::: MATERIAL FOR THE TASK

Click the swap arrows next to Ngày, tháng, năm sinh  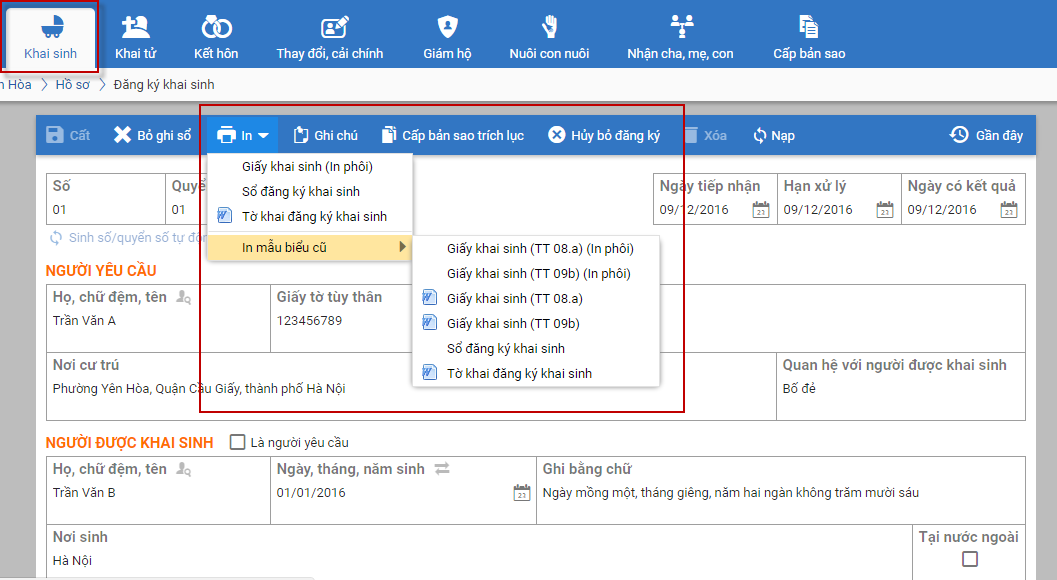tap(441, 468)
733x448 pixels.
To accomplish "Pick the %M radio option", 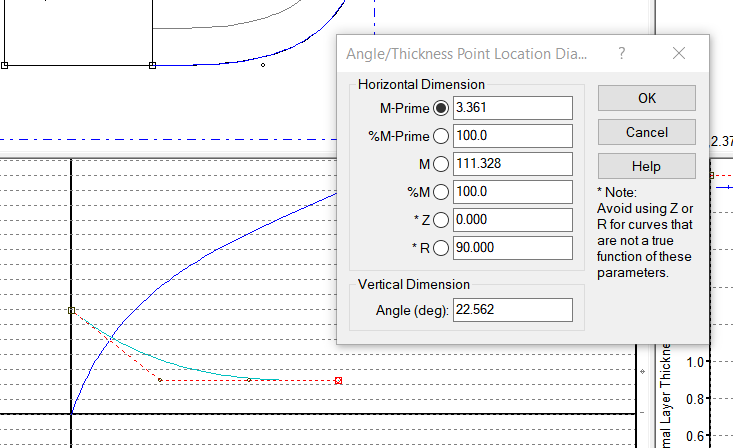I will click(x=441, y=192).
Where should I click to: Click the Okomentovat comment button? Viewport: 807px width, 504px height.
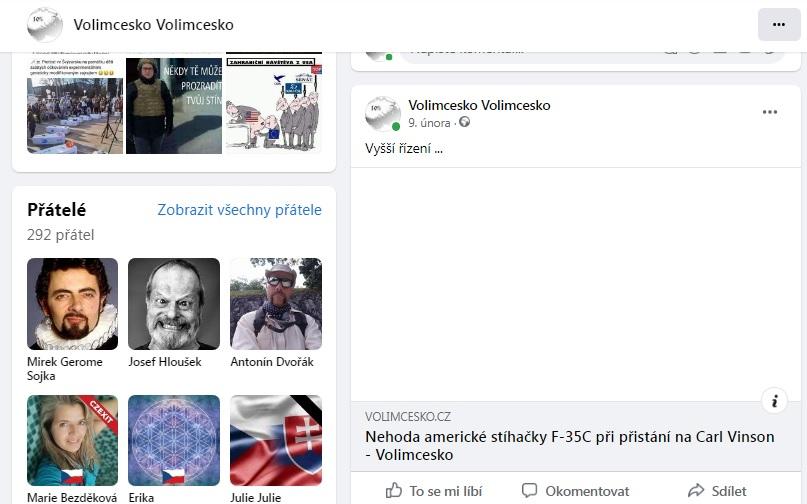tap(575, 491)
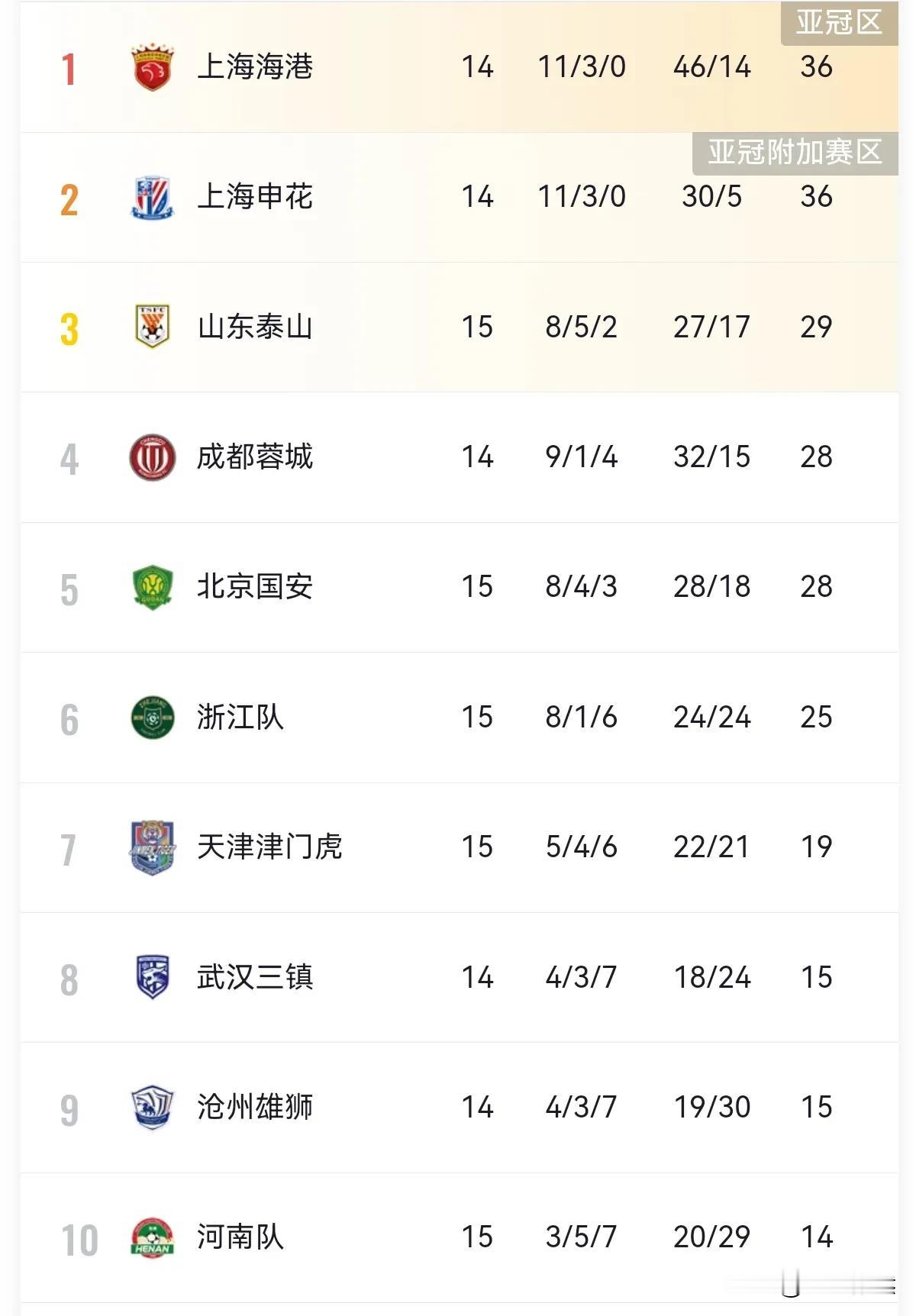Click the Tianjin Jinmen Tiger (天津津门虎) crest
The height and width of the screenshot is (1316, 916).
click(153, 847)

::::::

No pictures belong in the output. It should reproduce exactly the lines from the one containing "Where should I" through the end of the data, both ends included.

Where should I click to: Click the Okomentovat comment button? Viewport: 807px width, 504px height.
tap(575, 491)
Click the Tianjin Jinmen Tiger (天津津门虎) crest
The height and width of the screenshot is (1316, 916).
click(153, 847)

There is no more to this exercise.